Carolyn Smith is a new student in my Writing Workshop, her  life revolves around cats, and she is not stereotype in any sense of the word.

She has learned how to live with 14 cats and also have a clean and beautiful house. She knows and loves each one. She has also been all over the earth and has great and evocative stories to tell. She knows the language, and writes in an elegant way (although sometimes gets carried away with her cat dialogues.)

She’s a  Brit, with all of the horror stories of a detached family and a cruel boarding school.

She works for cats now, and loves it.

You can find her blog here. If you love cats, or just love animals, I think you will be grateful for Carolyn. Nag her to write every day, please. I’ve looked at a lot of cat writing, much of it goes over my head. This is the real deal.

23 April

Red On The Hill

by Jon Katz

We took the sheep out to the back pasture this morning, no hay for the first time. Red and I have a new routine now, I find a spot on a nearby hill and he lies down there, he seems very happy to sit and watch.

He has a new relationship with the sheep. Sheep are astonishingly skilled readers of dogs, and the sheep react very differently to Red now that he is failing.

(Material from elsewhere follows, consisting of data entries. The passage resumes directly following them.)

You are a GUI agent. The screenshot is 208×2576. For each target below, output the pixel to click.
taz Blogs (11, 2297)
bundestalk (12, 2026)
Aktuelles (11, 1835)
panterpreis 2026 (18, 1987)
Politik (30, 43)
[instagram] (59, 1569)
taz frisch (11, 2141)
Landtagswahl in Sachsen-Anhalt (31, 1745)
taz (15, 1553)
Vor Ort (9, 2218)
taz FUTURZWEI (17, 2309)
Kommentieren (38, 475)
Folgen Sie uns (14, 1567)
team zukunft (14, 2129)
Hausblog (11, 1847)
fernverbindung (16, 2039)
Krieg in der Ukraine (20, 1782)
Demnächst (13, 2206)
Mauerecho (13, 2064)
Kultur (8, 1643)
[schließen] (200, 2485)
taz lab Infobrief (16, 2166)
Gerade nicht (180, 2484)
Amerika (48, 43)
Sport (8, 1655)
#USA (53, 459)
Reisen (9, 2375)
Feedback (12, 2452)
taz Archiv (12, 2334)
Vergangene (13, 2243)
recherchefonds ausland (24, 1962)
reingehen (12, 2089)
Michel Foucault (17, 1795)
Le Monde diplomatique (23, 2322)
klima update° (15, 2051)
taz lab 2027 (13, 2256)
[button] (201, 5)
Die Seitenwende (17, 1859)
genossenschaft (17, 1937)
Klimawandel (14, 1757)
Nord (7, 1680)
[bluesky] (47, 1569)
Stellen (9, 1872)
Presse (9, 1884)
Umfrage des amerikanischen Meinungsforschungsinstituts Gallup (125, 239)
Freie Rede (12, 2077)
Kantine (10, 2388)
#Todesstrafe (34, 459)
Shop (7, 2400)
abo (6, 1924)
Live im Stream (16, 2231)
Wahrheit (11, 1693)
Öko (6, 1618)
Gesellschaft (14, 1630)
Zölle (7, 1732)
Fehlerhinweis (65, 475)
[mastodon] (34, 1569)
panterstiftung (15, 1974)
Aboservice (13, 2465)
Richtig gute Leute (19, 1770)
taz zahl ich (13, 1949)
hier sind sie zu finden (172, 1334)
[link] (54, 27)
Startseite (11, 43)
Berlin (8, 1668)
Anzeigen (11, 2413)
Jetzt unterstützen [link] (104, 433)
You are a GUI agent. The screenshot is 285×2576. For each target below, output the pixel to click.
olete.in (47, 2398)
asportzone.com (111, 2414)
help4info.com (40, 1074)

They don’t stand and watch him for signals and cues, they will graze very close to  him, and his stare has lost power and focus. He is blind in one eye and losing sight in the other.

They seem more like companions to them now, much like Fate is, and that Red is becoming. The tension between them is gone, Red has  a different relationship with them now.

They sense he is fragile, I think, and they simple accept this new kind of presence. It is sad for me to see, but also beautiful.

23 April

Small Dog Herding Report. How Bud Herds

by Jon Katz

Well, there seems little doubt that Bud is doing some herding. He does a little bit of it every day.

Bud is like a border collie in that he seems to want to keep the flock together. They will respond to him now, if one breaks away Bud will come around them and turn them from the front, just like a border collies.

Unlike a border collie, Bud is easily distracted. He won’t herd them for long, and if he sees a rabbit or smells something good, he will abandon the sheep quickly to explore.

Bud also doesn’t  have the stamina of Red or Fate, if there is too much running in the sun for more than a couple of minutes, he starts to pant heavily and runs out of gas. Because of their short snouts, he can’t cool down the air he breathes, and the border collies can.

I think Bud has the smarts and presence to herd the sheep, but he doesn’t have the body or lungs to do it for long. Still, he did a great job of pushing the sheep towards the rear pasture.

When he sets his mind on moving them, they move.